Exit interviews have slowly become common place in the working world and for good reason. There is valuable information to be learned from those conversations. However, exit interviews are a defensive strategy and it’s time for employers to switch to offense and figure out before employees leave what’s working and more importantly, what is not. Large employers have already begun conducting stay interviews, and now is the time for small and medium employers to follow suit.
Think about a relationship you voluntarily choose to partake in. When that relationship ended, you probably wanted to know why. The other person gave their reasons but the relationship has still ended. Sure, you can take that information and be better in the future, but you still lost a person and that relationship that you invested a lot of time and energy into. Thinking back, if you had made time to talk about what was going well and what you could do better while you were in the relationship, maybe it wouldn’t have ended.
So how do you make sure your employees stay with you and, dare we say, even develop a loyalty that will keep them with your company for years to come? Here are a few tips on an effective stay interview process:
- Managers need to be the ones conducting stay interviews – we know your managers are busy and some of them will likely need to be pushed to schedule these conversations, but the truth of the matter is that having them conduct the conversations is crucial. When managers have these conversations, they are actively building trust and creating an open dialogue with their employees. This will increase the likelihood that an employee will come to their manager in the future with concerns or questions, it shows employees that their direct manager has a vested interest in their happiness and we all know that often times the manager relationship plays a large role in an employee’s decision to leave a company.
- Conversations should be one on one and in person – yes, it would be easier and quicker to send out a mass survey, but it leaves employees feeling detached. They may provide you with accurate information, but should they find a job next week they won’t have that personal discussion and connection to look back on which may ultimately be the thing that keeps them from leaving.
- Have your questions ready – the same questions should be asked to everyone and they should not only include questions determining what the employee is happy with but also what could get them to leave.
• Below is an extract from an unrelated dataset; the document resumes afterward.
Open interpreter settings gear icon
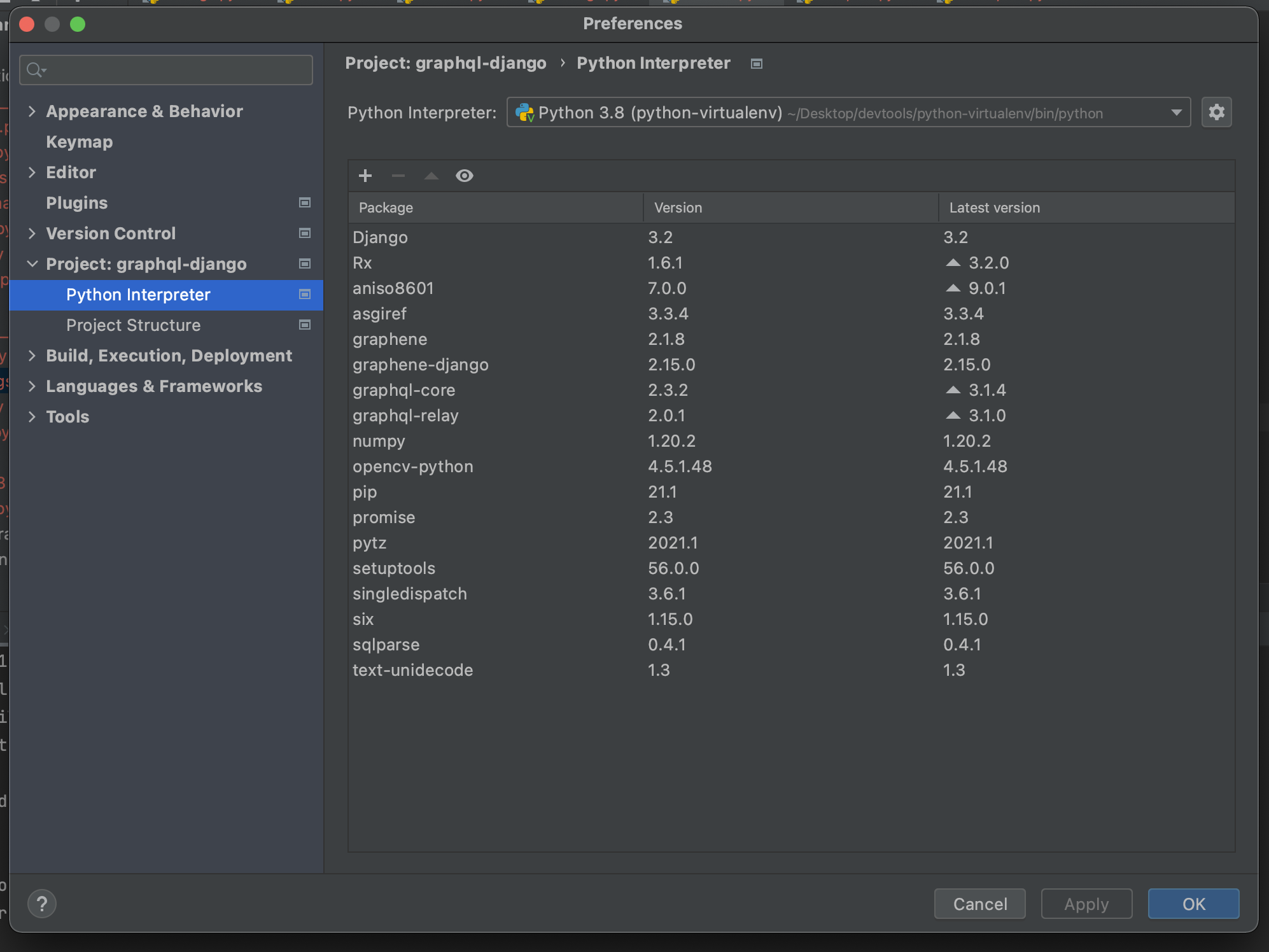 point(1216,113)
- Consider engaging a third party when conducting interviews. Having a neutral outside observer can help to remove any bias from your reporting. Being seen as unbiased will also elicit more honest feedback, that employees might hesitate to provide to management.
Something to keep in mind, don’t conduct Stay Interviews just so you can say you did them. Short and simple, none of this will mean anything if nothing is done with the information received. In fact, if you learn about problems that your employees are facing and then ignore it, you could actually make the situation worse. However, if you do follow through, you will gain loyal employees for a long time to come.
By implementing stay interviews, employers can ensure that they are doing all they can to retain top talent and position themselves as an employer of choice.